Nice, how are you going to work boobs and bum into it though?


----------



## d1nky (Jul 13, 2013)

tigger said:


> Nice, how are you going to work boobs and bum into it though?



HDD is full of ya know what.......


----------



## LaMokona (Jul 13, 2013)

tigger said:


> Nice, how are you going to work boobs and bum into it though?


I was thinking of just posing next to the finished product.


d1nky said:


> HDD is full of ya know what.......


Tis is true too though.


----------



## de.das.dude (Jul 14, 2013)

d1nky said:


> HDD is full of ya know what.......



lara croft rule34D??  linkzz plzzz.


----------



## shovenose (Jul 14, 2013)

Make sure you stress test that GPU before painting it - those XFX Double D cards (lol at the name) have some issues keeping cool.


----------



## LaMokona (Jul 14, 2013)

shovenose said:


> Make sure you stress test that GPU before painting it - those XFX Double D cards (lol at the name) have some issues keeping cool.
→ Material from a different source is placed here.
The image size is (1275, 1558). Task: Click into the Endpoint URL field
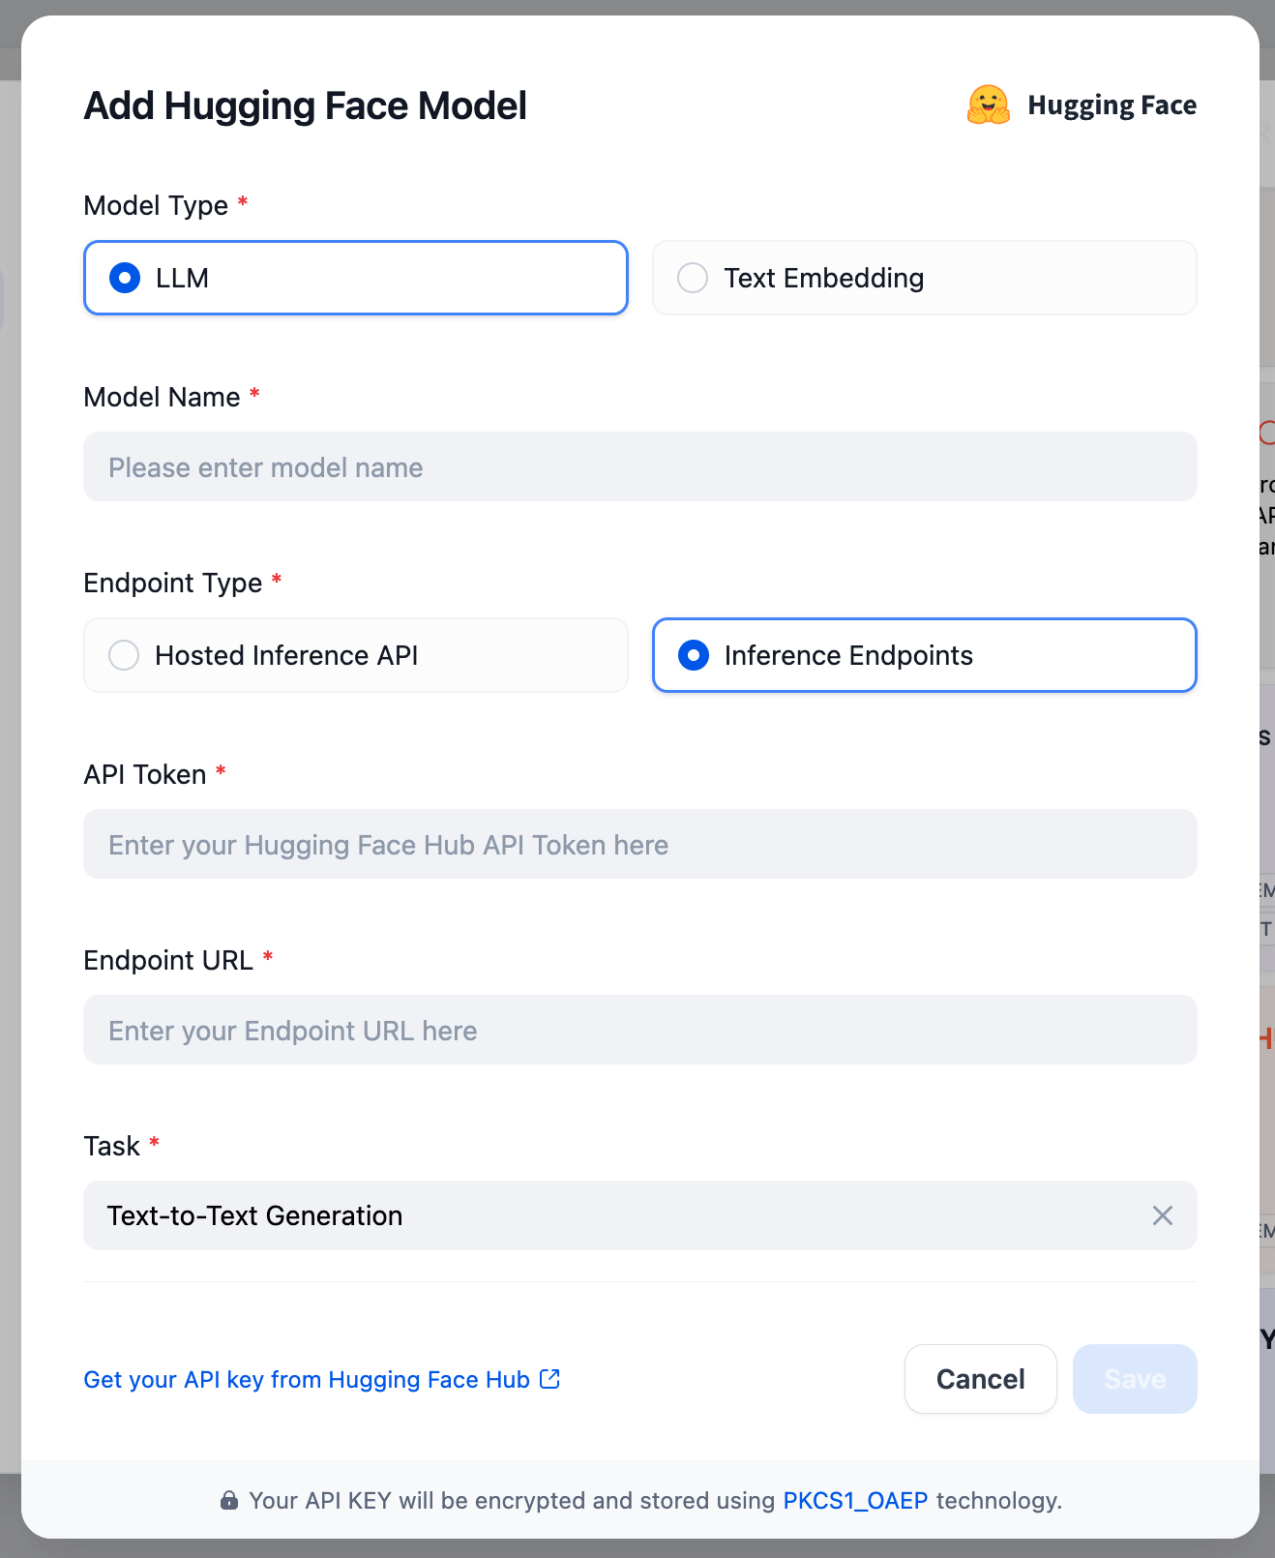coord(640,1030)

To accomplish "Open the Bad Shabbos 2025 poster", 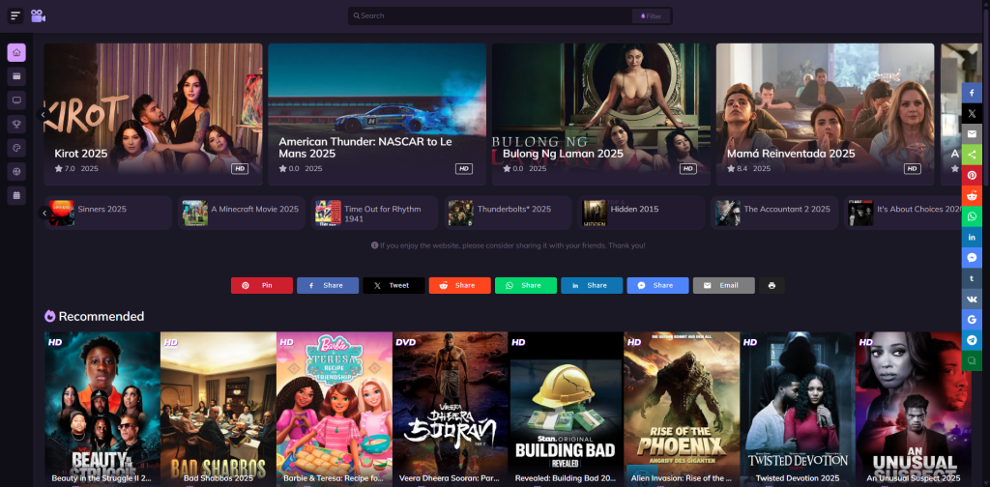I will tap(218, 408).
I decided not to paint the red bar that came with the card. Looked to nice.





I'm not done with this piece yet. Still needs a bit of filing.
I'll still keep and eye on the temps when I get it up and running. Thanks for the info.


----------



## d1nky (Jul 14, 2013)

heres some inspiration, well i was awe inspired by this

http://forums.bit-tech.net/showthread.php?t=220813&page=17


----------



## LaMokona (Jul 14, 2013)

d1nky said:


> heres some inspiration, well i was awe inspired by this
> 
> http://forums.bit-tech.net/showthread.php?t=220813&page=17



That's pretty sweet. I saw the finished product of this but couldn't find the log. Thanks. Don't think I'll bring something like that. Started with mods about a year ago, this is probably the biggest one I've done.


----------



## LaMokona (Jul 15, 2013)

So looked like it was going to rain all day today. Finally did during the evening. Got a little bit done, didn’t want to get into much with the chance of rain.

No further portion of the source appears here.